The solution to that paradox, it turns out, is a trick that requires you to own at least two Apple devices. Each one emits a constantly changing key that nearby Apple devices use to encrypt and upload your geolocation data, such that only the other Apple device you own possesses the key to decrypt those locations.


Short summary:

  1. At setup, Find My generates private key shared to all your Apple devices.
  2. The private key generates a perpetual sequence of public keys. These change (iterates to the next) “frequently”.
  3. The rotating public key is shared across all (including other people’s) Apple devices via Bluetooth and can even do this when it’s off.
  4. The shared scheme pings to Apple’s central system and uploads A. hashes of the public keys in the area and B. the location.
  5. When you try to find a device you send your hashed public key to Apples server and they return the last picked up location (encrypted). (You thus need at least 2 Apple devices, one to find the other. Also, they don’t say how the previously iterated public keys are remembered.)

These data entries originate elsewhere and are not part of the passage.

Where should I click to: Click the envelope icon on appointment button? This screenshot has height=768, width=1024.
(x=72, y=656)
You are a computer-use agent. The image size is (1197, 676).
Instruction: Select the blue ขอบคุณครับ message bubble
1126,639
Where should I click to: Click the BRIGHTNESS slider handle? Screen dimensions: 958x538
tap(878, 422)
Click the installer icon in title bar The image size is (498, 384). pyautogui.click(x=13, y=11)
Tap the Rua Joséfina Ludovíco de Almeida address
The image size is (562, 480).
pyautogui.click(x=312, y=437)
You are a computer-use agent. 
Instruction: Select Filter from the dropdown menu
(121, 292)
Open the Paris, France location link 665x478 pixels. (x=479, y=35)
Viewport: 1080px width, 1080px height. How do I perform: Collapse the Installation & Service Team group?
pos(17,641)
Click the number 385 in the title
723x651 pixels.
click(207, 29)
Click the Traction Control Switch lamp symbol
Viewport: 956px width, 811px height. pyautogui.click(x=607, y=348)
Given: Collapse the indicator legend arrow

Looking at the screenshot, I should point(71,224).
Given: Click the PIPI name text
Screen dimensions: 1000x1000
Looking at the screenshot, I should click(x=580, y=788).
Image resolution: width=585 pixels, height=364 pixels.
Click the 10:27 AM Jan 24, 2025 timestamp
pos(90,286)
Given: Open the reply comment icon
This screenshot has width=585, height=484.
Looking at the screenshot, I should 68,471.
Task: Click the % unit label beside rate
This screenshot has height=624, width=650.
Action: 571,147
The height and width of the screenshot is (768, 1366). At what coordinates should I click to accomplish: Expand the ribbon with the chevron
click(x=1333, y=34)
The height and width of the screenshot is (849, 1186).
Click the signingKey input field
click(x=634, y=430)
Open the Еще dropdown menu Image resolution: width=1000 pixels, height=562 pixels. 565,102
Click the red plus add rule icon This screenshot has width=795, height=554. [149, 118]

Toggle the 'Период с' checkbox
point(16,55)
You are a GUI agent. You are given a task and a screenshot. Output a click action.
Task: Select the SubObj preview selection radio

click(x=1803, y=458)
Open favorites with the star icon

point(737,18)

Matthew Green (Hacker News):

The idea of the new system is to turn Apple’s existing network of iPhones into a massive crowdsourced location tracking system. Every active iPhone will continuously monitor for BLE beacon messages that might be coming from a lost device. When it picks up one of these signals, the participating phone tags the data with its own current GPS location; then it sends the whole package up to Apple’s servers.


(It’s worth mentioning that Apple didn’t invent this idea. In fact, companies like Tile have been doing this for quite a while. And yes, they should probably be worried.)


The good news is that Apple claims that their system actually does provide strong privacy, and that it accomplishes this using clever cryptography. But as is typical, they’ve declined to give out the details how they’re going to do it. Andy Greenberg talked me through an incomplete technical description that Apple provided to Wired, so that provides many hints. Unfortunately, what Apple provided still leaves huge gaps. It’s into those gaps that I’m going to fill in my best guess for what Apple is actually doing.


The nasty thing about this problem setting is that, with many weird edge cases, there just isn’t a perfect solution. For example, what if Timmy is evil and wants to make Lassie reveal her location to Apple? What if Old Man Smithers tries to kidnap Lassie?